On the mall note, working with national commercial real estate, it is a combination of factors. Consumer trends are moving towards outdoor shopping centers. Class A indoor malls are still healthy and have recovered; however, Class B/C indoor malls have not. Just on a consumer level, the upper class population recovers their assets at a quicker rate following recessions and depressions (whereas the middle and lower classes will need more time to find the rebound). Consumer confidence influences how much these groups spend and with a slower rebound, you won't see the revenue flow return to the Class B/C malls like you would for a Class A mall.
Also, the economy really tanked at a vulnerable time for some of these big anchors that were expanding (Sears, JCPenny's, Macy's, etc.). Once layoffs weren't enough, closures took effect and downsizing continued beyond the recession. It's tough for a Class C Canton mall to keep the doors open when 30% of your space and a large portion of your rents has up and left. Additionally, while we all love small business, non-anchor tenants (typically your local, small store), they just have not been able to generate a consistent annual performance for the rest of the mall.
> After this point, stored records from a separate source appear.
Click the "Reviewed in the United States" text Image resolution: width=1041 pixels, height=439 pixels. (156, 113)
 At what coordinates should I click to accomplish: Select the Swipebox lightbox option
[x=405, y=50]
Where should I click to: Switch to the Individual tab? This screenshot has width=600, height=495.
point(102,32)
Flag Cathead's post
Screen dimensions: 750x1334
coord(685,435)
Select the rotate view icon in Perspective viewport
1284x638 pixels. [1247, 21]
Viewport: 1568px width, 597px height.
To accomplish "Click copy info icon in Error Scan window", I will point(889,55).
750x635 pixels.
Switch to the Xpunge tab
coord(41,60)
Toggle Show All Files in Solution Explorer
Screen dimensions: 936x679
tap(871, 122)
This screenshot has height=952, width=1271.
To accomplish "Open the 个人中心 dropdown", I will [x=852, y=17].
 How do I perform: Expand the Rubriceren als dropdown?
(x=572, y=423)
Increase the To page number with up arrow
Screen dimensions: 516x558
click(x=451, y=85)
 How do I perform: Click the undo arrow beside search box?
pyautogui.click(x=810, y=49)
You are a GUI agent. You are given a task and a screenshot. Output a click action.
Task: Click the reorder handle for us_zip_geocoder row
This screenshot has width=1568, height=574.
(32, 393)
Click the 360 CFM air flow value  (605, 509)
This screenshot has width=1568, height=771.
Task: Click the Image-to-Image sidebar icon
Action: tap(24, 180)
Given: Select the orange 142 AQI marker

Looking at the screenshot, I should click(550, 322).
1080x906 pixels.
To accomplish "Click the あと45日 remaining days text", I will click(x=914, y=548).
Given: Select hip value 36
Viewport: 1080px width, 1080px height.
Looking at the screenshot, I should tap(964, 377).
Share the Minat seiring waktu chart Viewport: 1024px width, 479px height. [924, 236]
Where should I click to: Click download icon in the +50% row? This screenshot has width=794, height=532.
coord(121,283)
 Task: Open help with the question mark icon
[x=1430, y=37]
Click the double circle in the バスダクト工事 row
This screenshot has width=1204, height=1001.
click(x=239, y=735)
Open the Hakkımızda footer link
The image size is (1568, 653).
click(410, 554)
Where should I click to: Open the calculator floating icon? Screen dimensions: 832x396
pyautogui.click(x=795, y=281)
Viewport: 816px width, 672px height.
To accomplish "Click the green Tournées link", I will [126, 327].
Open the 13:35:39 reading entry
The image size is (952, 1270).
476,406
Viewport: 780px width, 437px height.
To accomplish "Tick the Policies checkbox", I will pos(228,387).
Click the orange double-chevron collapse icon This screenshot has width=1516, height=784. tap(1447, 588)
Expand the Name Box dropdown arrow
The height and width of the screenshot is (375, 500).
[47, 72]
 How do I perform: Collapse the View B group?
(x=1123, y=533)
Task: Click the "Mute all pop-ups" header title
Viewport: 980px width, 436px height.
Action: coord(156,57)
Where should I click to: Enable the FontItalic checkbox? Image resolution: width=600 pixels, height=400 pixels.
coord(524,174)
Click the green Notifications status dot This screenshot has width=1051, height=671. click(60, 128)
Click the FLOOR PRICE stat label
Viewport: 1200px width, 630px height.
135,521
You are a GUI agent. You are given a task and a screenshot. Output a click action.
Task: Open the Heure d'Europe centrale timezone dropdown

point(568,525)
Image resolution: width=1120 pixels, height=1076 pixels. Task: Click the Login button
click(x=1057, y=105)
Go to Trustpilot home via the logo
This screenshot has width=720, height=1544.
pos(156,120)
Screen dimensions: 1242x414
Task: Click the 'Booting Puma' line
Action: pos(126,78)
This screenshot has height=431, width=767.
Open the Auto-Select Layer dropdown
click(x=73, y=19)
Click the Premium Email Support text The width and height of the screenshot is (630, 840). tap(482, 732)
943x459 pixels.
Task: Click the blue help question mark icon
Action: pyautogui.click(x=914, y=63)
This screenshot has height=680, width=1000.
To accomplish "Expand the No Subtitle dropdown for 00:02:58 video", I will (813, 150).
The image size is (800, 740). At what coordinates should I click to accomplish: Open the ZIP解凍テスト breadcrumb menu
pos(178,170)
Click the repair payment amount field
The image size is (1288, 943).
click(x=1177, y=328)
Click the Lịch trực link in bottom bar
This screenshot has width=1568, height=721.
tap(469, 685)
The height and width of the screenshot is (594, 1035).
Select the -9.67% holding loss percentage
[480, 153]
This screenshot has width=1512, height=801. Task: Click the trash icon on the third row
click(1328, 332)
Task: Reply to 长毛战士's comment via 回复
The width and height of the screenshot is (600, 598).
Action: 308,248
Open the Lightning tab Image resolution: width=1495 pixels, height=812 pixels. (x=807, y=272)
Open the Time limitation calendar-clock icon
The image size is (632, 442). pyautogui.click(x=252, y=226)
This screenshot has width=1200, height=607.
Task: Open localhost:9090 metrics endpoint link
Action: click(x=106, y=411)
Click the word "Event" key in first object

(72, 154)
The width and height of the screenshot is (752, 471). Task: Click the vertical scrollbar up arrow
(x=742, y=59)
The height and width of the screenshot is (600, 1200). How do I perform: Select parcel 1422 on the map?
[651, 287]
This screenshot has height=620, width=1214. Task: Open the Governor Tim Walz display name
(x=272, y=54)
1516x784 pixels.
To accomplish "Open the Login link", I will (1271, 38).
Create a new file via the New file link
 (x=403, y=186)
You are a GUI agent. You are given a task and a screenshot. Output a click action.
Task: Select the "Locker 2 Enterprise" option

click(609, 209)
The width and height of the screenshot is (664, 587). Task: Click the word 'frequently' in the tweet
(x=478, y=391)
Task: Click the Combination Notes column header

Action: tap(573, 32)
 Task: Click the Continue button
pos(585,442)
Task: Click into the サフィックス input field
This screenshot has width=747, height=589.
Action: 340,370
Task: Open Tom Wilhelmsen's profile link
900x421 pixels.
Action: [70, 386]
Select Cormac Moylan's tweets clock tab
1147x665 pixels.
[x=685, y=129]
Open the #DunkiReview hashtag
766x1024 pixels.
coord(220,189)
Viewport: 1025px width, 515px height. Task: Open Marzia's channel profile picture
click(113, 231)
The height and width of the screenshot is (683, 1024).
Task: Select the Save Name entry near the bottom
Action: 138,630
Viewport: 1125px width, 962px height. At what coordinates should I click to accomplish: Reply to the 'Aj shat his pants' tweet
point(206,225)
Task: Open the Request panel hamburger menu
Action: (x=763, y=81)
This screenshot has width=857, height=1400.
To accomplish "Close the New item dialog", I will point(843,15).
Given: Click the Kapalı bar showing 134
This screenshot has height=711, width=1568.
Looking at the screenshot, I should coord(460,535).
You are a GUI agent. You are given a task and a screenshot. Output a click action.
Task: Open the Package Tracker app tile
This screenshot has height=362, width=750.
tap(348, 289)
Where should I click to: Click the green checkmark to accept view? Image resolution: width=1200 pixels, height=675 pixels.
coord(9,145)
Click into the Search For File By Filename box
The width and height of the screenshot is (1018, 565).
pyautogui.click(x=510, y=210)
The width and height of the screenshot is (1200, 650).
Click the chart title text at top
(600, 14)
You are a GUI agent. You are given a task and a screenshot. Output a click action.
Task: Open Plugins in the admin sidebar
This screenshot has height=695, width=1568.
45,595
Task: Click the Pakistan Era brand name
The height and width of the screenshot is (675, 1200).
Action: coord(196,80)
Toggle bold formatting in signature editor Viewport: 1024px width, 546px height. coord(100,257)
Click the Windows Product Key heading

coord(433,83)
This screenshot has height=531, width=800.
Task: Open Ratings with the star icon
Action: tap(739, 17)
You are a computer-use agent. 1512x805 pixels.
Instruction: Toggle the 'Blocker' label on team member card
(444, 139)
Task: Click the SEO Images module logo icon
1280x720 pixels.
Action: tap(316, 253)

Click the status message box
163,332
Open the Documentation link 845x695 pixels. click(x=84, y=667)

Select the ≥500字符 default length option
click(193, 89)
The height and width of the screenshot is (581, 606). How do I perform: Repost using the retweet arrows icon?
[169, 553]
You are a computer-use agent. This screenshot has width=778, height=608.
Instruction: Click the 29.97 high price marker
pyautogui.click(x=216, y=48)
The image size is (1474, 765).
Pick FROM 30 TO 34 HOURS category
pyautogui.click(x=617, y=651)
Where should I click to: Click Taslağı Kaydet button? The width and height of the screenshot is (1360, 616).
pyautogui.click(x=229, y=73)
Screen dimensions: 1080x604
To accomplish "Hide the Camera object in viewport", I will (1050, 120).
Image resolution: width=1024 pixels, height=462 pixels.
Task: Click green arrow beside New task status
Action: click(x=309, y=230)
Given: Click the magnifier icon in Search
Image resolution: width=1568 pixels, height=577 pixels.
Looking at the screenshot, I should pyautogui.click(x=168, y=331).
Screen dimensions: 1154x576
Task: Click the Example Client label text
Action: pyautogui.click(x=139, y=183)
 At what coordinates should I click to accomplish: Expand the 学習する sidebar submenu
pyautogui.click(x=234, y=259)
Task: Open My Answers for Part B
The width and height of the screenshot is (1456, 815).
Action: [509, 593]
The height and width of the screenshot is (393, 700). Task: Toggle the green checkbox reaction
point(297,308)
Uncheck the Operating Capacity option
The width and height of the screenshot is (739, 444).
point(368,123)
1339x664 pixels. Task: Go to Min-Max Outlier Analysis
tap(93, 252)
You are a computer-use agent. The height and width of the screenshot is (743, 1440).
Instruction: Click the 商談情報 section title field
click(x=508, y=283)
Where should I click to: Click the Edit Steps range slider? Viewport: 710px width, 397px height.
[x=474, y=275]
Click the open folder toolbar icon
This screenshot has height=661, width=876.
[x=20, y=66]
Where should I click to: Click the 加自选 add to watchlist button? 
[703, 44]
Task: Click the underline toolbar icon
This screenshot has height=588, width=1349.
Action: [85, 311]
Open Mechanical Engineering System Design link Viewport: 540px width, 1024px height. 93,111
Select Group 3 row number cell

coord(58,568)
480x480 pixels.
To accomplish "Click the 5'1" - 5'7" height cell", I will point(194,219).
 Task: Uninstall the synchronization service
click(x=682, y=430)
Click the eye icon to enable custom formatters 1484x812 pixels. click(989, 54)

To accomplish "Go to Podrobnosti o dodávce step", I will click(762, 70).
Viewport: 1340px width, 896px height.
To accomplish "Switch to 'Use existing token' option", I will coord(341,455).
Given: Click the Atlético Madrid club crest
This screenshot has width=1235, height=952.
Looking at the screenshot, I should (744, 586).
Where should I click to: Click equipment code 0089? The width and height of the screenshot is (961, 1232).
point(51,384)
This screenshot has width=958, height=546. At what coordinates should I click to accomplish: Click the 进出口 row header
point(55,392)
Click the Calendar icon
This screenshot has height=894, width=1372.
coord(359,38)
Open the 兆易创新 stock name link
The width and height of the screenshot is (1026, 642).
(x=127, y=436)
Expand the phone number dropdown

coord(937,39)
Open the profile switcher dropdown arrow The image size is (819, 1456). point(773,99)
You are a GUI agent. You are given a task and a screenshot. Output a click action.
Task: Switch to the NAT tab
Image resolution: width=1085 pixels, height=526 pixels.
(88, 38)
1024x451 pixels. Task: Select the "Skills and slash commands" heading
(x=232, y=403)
This makes these malls highly susceptible to any tick in the economy. Without that stability, asset managers are placed in a tough position in needing security but lacking any leverage for negotiations. No one wants a long-term lease in an indoor mall anymore. The leasing will have to get more creative if they want to survive.
Lastly, we've been seeing national trends of a population concentration moving in towards city centers again. This revitalization of downtowns is great for your energy of the city and can bring many jobs in; however, these Class B/C indoor malls that were constructed in the outward movement towards the suburbs in the '70's and '80's are left with a drop in consumer focus with some also facing high levels of vacancy.